== Given information ==

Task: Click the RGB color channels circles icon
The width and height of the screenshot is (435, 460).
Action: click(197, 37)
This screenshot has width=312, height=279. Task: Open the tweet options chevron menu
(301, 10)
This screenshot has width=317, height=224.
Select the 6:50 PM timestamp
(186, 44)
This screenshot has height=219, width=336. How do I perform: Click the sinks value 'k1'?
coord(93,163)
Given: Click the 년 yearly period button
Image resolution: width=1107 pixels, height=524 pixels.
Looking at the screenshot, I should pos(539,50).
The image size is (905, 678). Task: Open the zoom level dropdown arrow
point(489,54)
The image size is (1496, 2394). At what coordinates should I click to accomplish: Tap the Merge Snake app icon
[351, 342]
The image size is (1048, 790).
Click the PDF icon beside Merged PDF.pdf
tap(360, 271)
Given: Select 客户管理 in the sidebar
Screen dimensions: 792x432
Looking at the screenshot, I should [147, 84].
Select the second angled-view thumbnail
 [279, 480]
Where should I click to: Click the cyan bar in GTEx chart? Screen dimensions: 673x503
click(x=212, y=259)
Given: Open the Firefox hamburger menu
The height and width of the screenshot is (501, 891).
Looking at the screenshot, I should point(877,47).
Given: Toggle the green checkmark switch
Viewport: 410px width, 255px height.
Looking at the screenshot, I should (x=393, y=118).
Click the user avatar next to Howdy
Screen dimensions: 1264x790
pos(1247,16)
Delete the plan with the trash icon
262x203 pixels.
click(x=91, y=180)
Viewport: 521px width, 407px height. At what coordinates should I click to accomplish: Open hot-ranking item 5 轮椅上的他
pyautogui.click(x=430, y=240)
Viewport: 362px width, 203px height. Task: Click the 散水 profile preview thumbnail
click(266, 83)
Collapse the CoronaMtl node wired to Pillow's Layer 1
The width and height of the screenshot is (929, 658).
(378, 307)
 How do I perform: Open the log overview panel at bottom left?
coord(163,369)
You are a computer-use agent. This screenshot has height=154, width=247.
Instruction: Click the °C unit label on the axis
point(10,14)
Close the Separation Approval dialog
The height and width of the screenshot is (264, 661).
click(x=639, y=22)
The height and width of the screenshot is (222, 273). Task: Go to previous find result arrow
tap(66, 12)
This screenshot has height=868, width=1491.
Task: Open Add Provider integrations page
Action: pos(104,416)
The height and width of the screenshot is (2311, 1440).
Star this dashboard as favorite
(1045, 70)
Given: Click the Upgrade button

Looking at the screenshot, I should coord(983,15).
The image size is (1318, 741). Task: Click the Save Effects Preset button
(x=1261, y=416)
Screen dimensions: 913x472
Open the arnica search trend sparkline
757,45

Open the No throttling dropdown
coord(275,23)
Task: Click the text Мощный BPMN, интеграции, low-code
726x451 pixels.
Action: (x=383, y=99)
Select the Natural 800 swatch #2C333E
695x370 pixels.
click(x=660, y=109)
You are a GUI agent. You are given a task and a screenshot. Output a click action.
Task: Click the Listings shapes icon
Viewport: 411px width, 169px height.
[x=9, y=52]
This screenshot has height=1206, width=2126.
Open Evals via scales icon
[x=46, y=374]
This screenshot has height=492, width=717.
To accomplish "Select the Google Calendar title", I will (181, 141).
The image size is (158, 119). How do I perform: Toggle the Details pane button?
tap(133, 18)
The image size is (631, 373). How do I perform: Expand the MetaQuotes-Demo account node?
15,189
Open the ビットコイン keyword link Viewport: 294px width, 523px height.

===

** Given request **
Set down every one of the lines above exactly as it appears, with nothing added, dropped, or altered.

** Final answer **
Task: Click the RGB color channels circles icon
The width and height of the screenshot is (435, 460).
Action: click(197, 37)
This screenshot has width=312, height=279. Task: Open the tweet options chevron menu
(301, 10)
This screenshot has width=317, height=224.
Select the 6:50 PM timestamp
(186, 44)
This screenshot has height=219, width=336. How do I perform: Click the sinks value 'k1'?
coord(93,163)
Given: Click the 년 yearly period button
Image resolution: width=1107 pixels, height=524 pixels.
Looking at the screenshot, I should pos(539,50).
The image size is (905, 678). Task: Open the zoom level dropdown arrow
point(489,54)
The image size is (1496, 2394). At what coordinates should I click to accomplish: Tap the Merge Snake app icon
[351, 342]
The image size is (1048, 790).
Click the PDF icon beside Merged PDF.pdf
tap(360, 271)
Given: Select 客户管理 in the sidebar
Screen dimensions: 792x432
Looking at the screenshot, I should [147, 84].
Select the second angled-view thumbnail
 [279, 480]
Where should I click to: Click the cyan bar in GTEx chart? Screen dimensions: 673x503
click(x=212, y=259)
Given: Open the Firefox hamburger menu
The height and width of the screenshot is (501, 891).
Looking at the screenshot, I should point(877,47).
Given: Toggle the green checkmark switch
Viewport: 410px width, 255px height.
Looking at the screenshot, I should (x=393, y=118).
Click the user avatar next to Howdy
Screen dimensions: 1264x790
pos(1247,16)
Delete the plan with the trash icon
262x203 pixels.
click(x=91, y=180)
Viewport: 521px width, 407px height. At what coordinates should I click to accomplish: Open hot-ranking item 5 轮椅上的他
pyautogui.click(x=430, y=240)
Viewport: 362px width, 203px height. Task: Click the 散水 profile preview thumbnail
click(266, 83)
Collapse the CoronaMtl node wired to Pillow's Layer 1
The width and height of the screenshot is (929, 658).
(378, 307)
 How do I perform: Open the log overview panel at bottom left?
coord(163,369)
You are a computer-use agent. This screenshot has height=154, width=247.
Instruction: Click the °C unit label on the axis
point(10,14)
Close the Separation Approval dialog
The height and width of the screenshot is (264, 661).
click(x=639, y=22)
The height and width of the screenshot is (222, 273). Task: Go to previous find result arrow
tap(66, 12)
This screenshot has height=868, width=1491.
Task: Open Add Provider integrations page
Action: pos(104,416)
The height and width of the screenshot is (2311, 1440).
Star this dashboard as favorite
(1045, 70)
Given: Click the Upgrade button

Looking at the screenshot, I should coord(983,15).
The image size is (1318, 741). Task: Click the Save Effects Preset button
(x=1261, y=416)
Screen dimensions: 913x472
Open the arnica search trend sparkline
757,45

Open the No throttling dropdown
coord(275,23)
Task: Click the text Мощный BPMN, интеграции, low-code
726x451 pixels.
Action: (x=383, y=99)
Select the Natural 800 swatch #2C333E
695x370 pixels.
click(x=660, y=109)
You are a GUI agent. You are given a task and a screenshot. Output a click action.
Task: Click the Listings shapes icon
Viewport: 411px width, 169px height.
[x=9, y=52]
This screenshot has height=1206, width=2126.
Open Evals via scales icon
[x=46, y=374]
This screenshot has height=492, width=717.
To accomplish "Select the Google Calendar title", I will (181, 141).
The image size is (158, 119). How do I perform: Toggle the Details pane button?
tap(133, 18)
The image size is (631, 373). How do I perform: Expand the MetaQuotes-Demo account node?
15,189
Open the ビットコイン keyword link Viewport: 294px width, 523px height.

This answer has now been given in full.